Filosofi Berjalan Frederic Gros
Pernahkah anda berjalan. Su pasti. Sejak balita kita sudah belajar jalan dan akhirnya bajalan sendiri. Tapi berjalan yang dimaksud disini bukan kegiatan "fetihistic" atau beraktivitas dengan menenteng minuman mineral, ransel dan perlengkapan kebugaran lainnya. Pokoknya berjalan keluar rumah, membiarkan raga ini berkelana kemanapun. Yang penting kita terlepas dari rutinitas dan jiwa raga ini gembira.
Saya pernah berjalan tanpa berpikir di hotel mana nanti menginap, belanja dan membeli makanan dimana nanti.

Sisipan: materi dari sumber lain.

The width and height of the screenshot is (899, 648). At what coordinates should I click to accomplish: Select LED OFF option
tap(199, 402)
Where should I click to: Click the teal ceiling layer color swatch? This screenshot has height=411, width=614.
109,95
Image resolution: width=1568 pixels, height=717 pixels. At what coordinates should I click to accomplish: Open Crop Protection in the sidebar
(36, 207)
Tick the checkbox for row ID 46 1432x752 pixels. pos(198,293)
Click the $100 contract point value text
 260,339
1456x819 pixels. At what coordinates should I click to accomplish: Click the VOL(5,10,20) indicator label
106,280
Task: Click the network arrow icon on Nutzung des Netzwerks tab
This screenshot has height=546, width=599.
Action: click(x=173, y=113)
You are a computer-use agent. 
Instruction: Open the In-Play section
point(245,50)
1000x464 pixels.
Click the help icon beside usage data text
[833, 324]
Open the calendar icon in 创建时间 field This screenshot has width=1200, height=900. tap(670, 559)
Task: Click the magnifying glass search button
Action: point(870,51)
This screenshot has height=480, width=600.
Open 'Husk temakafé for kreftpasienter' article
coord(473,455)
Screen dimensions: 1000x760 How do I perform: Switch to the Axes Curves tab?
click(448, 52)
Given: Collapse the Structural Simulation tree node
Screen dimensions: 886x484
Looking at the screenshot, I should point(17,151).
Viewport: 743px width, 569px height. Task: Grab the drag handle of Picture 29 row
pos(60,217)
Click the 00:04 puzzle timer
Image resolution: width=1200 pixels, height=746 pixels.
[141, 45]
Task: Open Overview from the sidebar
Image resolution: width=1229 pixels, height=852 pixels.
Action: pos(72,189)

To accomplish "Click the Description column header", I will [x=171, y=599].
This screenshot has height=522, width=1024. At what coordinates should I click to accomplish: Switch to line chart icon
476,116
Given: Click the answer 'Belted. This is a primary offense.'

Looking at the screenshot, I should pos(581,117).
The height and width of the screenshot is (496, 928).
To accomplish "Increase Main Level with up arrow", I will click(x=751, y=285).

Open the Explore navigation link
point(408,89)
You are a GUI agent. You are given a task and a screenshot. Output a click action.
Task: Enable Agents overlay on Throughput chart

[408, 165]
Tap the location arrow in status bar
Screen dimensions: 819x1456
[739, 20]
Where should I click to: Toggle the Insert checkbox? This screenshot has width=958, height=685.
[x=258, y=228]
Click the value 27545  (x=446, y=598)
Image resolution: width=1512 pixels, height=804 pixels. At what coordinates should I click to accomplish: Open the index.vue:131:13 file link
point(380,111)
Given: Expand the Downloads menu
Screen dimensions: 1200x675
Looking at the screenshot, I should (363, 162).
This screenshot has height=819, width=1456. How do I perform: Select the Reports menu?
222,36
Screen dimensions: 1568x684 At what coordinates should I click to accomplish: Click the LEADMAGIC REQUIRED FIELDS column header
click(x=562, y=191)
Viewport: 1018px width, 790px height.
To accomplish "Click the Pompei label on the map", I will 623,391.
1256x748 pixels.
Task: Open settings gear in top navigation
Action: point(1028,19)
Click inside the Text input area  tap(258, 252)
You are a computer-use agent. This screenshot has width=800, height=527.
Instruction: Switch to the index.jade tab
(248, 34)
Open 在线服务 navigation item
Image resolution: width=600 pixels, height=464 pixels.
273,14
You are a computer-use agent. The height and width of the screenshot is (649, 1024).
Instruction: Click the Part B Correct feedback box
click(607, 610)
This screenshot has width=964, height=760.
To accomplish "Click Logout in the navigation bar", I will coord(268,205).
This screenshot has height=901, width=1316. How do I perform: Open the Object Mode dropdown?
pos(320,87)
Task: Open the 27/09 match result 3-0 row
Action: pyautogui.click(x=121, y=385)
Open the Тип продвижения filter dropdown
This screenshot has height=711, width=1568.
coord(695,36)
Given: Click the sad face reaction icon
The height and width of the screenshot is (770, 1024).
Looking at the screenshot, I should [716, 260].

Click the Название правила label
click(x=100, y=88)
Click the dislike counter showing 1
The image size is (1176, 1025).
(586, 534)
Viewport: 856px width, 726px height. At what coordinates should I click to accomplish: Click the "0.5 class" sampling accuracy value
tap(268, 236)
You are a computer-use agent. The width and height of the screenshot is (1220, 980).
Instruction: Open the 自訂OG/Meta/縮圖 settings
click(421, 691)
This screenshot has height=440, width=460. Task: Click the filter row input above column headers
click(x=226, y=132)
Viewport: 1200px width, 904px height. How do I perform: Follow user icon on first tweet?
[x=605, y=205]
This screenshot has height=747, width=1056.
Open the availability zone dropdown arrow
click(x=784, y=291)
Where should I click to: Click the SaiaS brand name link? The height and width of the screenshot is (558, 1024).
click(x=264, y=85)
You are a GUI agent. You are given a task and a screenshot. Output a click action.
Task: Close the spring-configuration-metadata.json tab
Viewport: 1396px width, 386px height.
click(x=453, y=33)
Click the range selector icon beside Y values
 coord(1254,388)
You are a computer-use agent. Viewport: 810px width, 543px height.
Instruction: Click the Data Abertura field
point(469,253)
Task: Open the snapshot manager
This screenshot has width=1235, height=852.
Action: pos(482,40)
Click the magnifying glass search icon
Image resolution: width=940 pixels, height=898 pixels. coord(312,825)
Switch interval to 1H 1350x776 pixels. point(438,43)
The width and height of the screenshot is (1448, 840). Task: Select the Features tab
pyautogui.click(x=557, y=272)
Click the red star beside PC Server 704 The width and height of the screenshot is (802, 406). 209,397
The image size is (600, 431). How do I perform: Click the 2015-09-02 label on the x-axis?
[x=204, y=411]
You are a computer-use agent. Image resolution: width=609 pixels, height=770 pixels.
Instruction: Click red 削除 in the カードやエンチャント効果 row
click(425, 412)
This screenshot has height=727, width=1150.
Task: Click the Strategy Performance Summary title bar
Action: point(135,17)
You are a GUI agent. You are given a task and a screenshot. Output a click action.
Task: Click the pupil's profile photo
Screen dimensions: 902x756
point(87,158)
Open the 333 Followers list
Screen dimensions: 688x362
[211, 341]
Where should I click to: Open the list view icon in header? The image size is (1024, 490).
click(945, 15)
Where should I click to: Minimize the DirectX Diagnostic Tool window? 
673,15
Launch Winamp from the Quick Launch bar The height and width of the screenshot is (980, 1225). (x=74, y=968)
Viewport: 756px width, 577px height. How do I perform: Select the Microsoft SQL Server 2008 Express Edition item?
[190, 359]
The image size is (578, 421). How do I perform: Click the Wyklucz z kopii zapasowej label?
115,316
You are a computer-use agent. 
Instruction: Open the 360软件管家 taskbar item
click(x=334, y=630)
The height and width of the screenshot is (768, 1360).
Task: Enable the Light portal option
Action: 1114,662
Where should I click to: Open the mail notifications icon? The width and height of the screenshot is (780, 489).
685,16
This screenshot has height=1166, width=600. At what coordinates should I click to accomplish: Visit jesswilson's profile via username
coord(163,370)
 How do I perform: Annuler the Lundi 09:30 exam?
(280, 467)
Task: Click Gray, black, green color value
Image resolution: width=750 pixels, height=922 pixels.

Saya ingin melihat dan merasakan semua selama berjalan, dan sebagai gantinya saya akan menyerahkan sebagian kecil tubuh dan darah saya kepada perjalanan itu.
Saat berjalan, saya tidak peduli dengan dunia materi. Saya hanya ingin berjalan. Saya ingin melihat dan merasakan sekeliling, menyerap bayangan, melihat orang-orang, mengendus udara. Saya ingin melelahkan diri saya di jalan setapak, jalan raya, gang dan sebangsanya. Saya ingin mengambil semua yang ditawarkan tempat itu, demikian kata Heather King suatu ketika dalam vlognya -- lih heather-king.com
Dalam "A Philosophy of Walking", Verso, April 2014, Profesor Filsafat Perancis Frdric Gros mengatakan cukup banyak pemikir dan penulis sepanjang sejarah yang menganggap berjalan itu penting untuk pekerjaan mereka. Lihat Nietzsche, Rimbaud, Jean-Jacques Rousseau, Thoreau dll.
Berjalan bukanlah olahraga. demikian Gros. Tidak ada yang menang saat berjalan. Berjalan pada dasarnya menyendiri, dan membawa setidaknya bathin kita dalam keheningan. Saat anda berjalan, hanya ada satu jenis penampilan yang dapat kita lihat dan rasakan yi kecemerlangan langit dan kemegahan lanskap.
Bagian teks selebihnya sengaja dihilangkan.